Erika Preti e Dmitri Fricano
Cronaca
Proseguono le indagini sul delitto di Erika Preti. Due i colpi mortali: sono stati inferti con una lama di 20 centimetri

GIALLO NEL NUORESE. Giovane piemontese uccisa a coltellate, il compagno indagato per omicidio volontario FOTO

Sarà eseguita domani l’autopsia sul corpo della 28enne di Biella trovata morta in un villino alle porte di San Teodoro. Il compagno sotto shock: “Siamo stati aggrediti”

AGGIORNAMENTO 20.57 – Il compagno di Erika Preti, Dimitri Fricano, è stato iscritto nel registro degli indagati per omicidio volontario. Fricano continua a proclamarsi innocente, e a sostenere la tesi della rapina, ma la sua versione dei fatti non convince del tutto gli inquirenti. Si attende l’autopsia, prevista per domani, sul corpo della 28enne, per stabilire la verità dei fatti.

E’ attesa per domani l’autopsia sul cadavere di Erika Preti, la 28enne di Biella, uccisa a coltellate (due i colpi fatali, inflitti con una lama da 20 centimetri), ieri mattina, nell’appartamento di Lu Fraili, nei pressi di San Teodoro nel Nuorese, in Sardegna, dove la giovane piemontese stava trascorrendo un periodo di vacanza insieme al fidanzato, Dmitri Fricano. Quest’ultimo è ricoverato nell’ospedale di Olbia, a causa delle ferite riportate. Il corpo della ragazza è stato trasferito ieri sera nell’istituto di medicina legale di Nuoro a disposizione del magistrato che ha conferito l’incarico al medico legale Vindice Mingioni per l’esame autoptico.

IL COMPAGNO DI ERIKA NON E’ PIANTONATO
Il compagno di Erika, da quanto si apprende, non è mai stato piantonato e a suo carico non sono stati emessi provvedimenti restrittivi. Interrogato nella serata di ieri dal procuratore di Nuoro, Andrea Garau e dai carabinieri di Siniscola, guidati dal comandante Andrea Leacche, il giovane ha parlato di un aggressione avvenuta all’interno dell’appartamento di Lu Fraili, ribadendo quanto affermato nelle concitate fasi successive al delitto, mentre veniva soccorso e trasportato in ospedale.

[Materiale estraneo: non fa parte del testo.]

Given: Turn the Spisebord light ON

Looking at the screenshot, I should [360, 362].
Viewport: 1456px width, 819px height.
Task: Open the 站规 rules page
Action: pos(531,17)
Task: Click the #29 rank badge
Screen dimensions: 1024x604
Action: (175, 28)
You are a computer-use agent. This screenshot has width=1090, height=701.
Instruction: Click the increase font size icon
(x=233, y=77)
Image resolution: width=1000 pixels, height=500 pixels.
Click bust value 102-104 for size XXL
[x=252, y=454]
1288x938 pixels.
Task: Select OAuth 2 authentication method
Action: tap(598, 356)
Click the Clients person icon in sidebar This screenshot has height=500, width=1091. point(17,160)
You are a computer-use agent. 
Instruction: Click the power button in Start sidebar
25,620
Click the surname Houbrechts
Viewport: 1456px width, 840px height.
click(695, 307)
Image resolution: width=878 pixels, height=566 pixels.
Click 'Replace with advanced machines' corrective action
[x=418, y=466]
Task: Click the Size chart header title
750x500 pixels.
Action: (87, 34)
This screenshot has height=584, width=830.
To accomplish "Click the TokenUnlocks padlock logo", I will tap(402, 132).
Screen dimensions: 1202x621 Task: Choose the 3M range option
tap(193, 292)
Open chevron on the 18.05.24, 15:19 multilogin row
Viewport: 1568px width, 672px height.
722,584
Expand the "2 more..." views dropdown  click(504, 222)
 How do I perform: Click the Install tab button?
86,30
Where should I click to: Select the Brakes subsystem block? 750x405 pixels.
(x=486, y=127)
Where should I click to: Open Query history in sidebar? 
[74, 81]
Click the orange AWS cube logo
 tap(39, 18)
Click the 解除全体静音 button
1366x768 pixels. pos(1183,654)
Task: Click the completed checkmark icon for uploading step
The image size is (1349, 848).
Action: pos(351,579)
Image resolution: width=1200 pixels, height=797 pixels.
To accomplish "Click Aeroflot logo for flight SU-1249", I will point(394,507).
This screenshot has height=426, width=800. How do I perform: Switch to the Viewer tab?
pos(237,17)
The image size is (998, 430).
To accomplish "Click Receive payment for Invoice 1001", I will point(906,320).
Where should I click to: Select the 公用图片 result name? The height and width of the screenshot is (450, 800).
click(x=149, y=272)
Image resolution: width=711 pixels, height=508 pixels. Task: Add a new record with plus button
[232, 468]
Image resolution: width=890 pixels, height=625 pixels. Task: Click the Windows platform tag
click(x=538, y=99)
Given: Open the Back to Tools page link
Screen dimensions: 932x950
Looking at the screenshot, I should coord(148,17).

DMITRI HA PARLATO DI UN’AGGRESSIONE
Assistito dall’avvocato del foro di Tempio Pausania, Roberto Onida, il 28enne ha confermato al magistrato la versione dei fatti esposta subito dopo la morte della compagna. Fricano ha ribadito di aver subito un’aggressione, ma non riesce a specificare da parte di quante persone. “Racconta di essere stato colpito violentemente al capo e infatti ha un grande ematoma sopra l’occhio destro”, ha spiegato l’avvocato difensore. “E’ sedato perché ha fortissimi dolori”, ha aggiunto. Le sue condizioni non sono gravi, fanno sapere gli inquirenti.

L’UOMO PRESENTA FERITE DA ARMA DA TAGLIO
Fricano presenta anche ferite lievi da arma da taglio. Erika Preti era impiegata come commessa in un negozio di abbigliamento per l’infanzia; il suo compagno oltre ad una rivendita di scarpe da donna si occupa anche di restauri di vecchi rasoi, passione trasformata in una impresa commerciale. Nel fascicolo delle indagini saranno inserite anche le testimonianza raccolte dai carabinieri del centro piemontese.

PRENDE CORPO L’IPOTESI DELLA RAPINA
Intanto il giallo si infittisce. E’ stato il compagno della vittima ad uscire in strada e chiedere aiuto. Il giovane, è stato soccorso da una coppia di turisti francesi, poi ai carabinieri di San Teodoro, accorsi sul posto, sia pur sotto shock, ha raccontato di aver subito un’aggressione a scopo di rapina mentre era in casa con la compagna. L’attività degli inquirenti resta dunque a tutto campo senza tralasciare l’ipotesi di una lite fra la coppia finita nel sangue. Gli inquirenti, insomma, non escludono alcuna ipotesi.

TROVATA L’ARMA DEL DELITTO: E’ UN COLTELLO
Ieri comunque nel corso dell’immediato sopralluogo sulla scena del crimine da parte dei Carabinieri di Nuoro e del Ris, è stato ritrovata l’arma del delitto, un coltello da cucina, ora sotto esame dello stesso reparto scientifico. Sono state sentite numerose persone che poterebbero fornire elementi utili alle indagini. Ma per ora resta fitto il mistero di questo delitto che ha scioccato l’intera comunità di San Teodoro.